It was a chilly winter evening and the Olympics were just getting started. I was answering email through an online dating service I was using and started having a conversation with someone. He asked me if I wanted to come over and watch the games. Just a quiet night. I figured that there was no harm in that -- I knew he had roommates, so I was fairly confident that he wouldn't actually kill me. Kidnapping never entered my mind.
So I drove over and walked up to the door. I think it goes without saying that he didn't look like his picture, but that's pretty much par for the course on line, don't you agree?
He let me in the house and took my coat. He came back into the living room and said "So...what do you think? Do you think I'm cute?"
Yeah. Didn't know what to say to that one. So mostly I just laughed and pretended he hadn't said anything. I kind of wanted to go home.
He took my silence as a hint that I needed more convincing of his relative hotness. (I didn't.) So he stood in the middle of the room, turned his back to me and bent at the waist. From this incredibly appealing position, he looked at me through his legs and asked me if I thought he had a nice ass.
I couldn't even laugh. I looked at him in shock.

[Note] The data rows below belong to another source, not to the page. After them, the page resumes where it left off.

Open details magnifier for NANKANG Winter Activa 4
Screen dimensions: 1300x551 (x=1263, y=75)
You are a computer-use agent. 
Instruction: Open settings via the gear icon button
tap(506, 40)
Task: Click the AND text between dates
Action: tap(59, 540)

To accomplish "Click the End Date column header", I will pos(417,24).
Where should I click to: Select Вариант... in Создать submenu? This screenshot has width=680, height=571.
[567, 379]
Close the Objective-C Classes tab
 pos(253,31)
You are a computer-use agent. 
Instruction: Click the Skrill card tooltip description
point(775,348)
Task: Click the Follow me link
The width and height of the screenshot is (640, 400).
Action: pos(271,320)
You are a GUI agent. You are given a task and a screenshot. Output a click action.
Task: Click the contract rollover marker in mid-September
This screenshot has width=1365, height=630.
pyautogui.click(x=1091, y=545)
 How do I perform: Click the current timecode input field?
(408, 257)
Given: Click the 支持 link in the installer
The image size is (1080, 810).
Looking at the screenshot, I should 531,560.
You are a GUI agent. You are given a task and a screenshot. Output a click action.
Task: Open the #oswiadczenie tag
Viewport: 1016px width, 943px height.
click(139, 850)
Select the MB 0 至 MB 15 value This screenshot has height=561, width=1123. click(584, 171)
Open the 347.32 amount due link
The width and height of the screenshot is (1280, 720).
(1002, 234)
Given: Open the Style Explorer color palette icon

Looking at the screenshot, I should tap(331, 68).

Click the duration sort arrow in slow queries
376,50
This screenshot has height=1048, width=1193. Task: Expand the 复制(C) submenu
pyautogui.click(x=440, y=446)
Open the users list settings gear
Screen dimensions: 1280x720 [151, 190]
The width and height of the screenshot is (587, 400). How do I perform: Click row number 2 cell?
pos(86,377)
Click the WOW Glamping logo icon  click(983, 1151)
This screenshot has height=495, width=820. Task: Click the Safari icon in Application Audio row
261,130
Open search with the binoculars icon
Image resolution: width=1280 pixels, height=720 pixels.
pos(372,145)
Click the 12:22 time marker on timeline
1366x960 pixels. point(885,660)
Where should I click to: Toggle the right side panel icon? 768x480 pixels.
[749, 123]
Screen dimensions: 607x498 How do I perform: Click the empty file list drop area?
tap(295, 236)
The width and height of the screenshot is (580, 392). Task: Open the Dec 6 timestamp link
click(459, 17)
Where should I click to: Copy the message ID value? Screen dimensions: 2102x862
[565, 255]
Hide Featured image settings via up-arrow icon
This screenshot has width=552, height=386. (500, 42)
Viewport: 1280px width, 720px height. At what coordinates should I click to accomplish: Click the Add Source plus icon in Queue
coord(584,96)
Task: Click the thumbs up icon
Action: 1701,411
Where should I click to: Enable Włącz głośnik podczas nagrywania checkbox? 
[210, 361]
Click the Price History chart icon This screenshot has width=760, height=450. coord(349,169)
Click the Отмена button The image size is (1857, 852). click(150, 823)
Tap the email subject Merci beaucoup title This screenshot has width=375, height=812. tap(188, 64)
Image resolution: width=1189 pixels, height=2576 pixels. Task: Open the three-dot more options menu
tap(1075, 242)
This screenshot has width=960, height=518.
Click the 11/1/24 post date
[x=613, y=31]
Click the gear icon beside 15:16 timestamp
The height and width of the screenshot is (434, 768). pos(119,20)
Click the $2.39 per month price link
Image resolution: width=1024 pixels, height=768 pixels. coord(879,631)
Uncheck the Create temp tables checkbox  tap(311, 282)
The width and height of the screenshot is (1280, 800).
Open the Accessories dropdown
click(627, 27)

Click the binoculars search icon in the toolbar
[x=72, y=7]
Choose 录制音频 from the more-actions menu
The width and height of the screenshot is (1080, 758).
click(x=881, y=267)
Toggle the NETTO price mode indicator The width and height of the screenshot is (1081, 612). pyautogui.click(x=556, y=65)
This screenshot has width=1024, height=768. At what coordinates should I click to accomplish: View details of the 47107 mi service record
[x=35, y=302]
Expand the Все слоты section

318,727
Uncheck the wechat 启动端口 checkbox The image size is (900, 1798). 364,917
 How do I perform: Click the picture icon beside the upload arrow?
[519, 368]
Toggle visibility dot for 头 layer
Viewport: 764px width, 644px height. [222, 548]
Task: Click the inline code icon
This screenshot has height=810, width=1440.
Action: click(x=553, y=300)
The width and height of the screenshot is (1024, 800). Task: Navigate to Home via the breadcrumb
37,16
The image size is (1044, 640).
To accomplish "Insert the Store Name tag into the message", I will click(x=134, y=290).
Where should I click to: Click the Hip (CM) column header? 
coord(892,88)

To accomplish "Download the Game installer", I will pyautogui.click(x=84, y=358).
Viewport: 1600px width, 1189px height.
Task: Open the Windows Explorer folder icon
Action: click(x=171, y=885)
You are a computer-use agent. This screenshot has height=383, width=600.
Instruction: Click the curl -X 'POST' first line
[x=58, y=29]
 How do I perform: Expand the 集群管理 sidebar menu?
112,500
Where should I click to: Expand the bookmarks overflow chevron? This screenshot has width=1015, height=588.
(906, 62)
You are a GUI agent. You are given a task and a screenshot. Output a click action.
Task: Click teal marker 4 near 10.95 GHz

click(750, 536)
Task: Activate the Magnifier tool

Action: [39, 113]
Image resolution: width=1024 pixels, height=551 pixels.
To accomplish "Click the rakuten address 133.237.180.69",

Then, because I'm an idiot, I sat down on the couch. He plopped down next to me. Like RIGHT next to me. I tried to concentrate of watching the slalom competition on TV and began counting the minutes until I could politely leave. He started rubbing my shoulder. I cringed. He didn't get it.
Then he started asking me for a kiss. "I'm so loooonely....I just need a little kiss." Over and over he whined this. And over and over I said no.
"Pleeeeaaaassssseeeee....."
Wow...that's hot. A man begging for a kiss because he's lonely. Seriously, his roommate was in the other room. Did he have no pride at all? Apparently not.
I told him it was time for me to go home. That it was late (like 9 pm--almost time for curfew!) And that I had a headache. I started for the door.
I realized, however, that my purse and coat were nowhere to be seen. This was a problem.
"Can I please have my purses and coat?"
"No. Not until you give me a kiss."
"I'm not going to do that. Please give me my things. I am going home."
"Please...just a kiss."
"No. I want my coat and purse."
"Fine." He leaves the room and comes beck in and hands me my things. And then stands in front of the door. "Now you have to kiss me or I won't let you out."
Great. I'm being held hostage by a lonely idiot. But oh dear god I don't want to kiss him. So I start trying to pull him away from the door. I can't make him budge.
"Please, just let me out. I want to leave."
"Come on...just one kiss."
Seriously -- how pathetic is this guy? And how bad to I want out? The answer to both: VERY.
I still can't pull him off the door. I'm getting a little nervous. The roommate is out walking the dog, so there's no one to help me if I scream. Just Mr. Need A Hug. But I'm not going to give in. I'm now actually throwing up a little in my mouth thinking that I might have to kiss him to go home. What do I want more? Home? Or my pride?
Both.
At this point I hate him.
Just as I'm trying to peel him off the door, the backdoor makes a noise and a dog runs into the room.
"Get away from the door. I'm going home." I said it just loudly enough that I figured his roommate would hear.
I don't know if he heard or not, but Mr. Icky backed off the door, and I shot through into the cold winter night.
Ten degrees below zero never felt so good.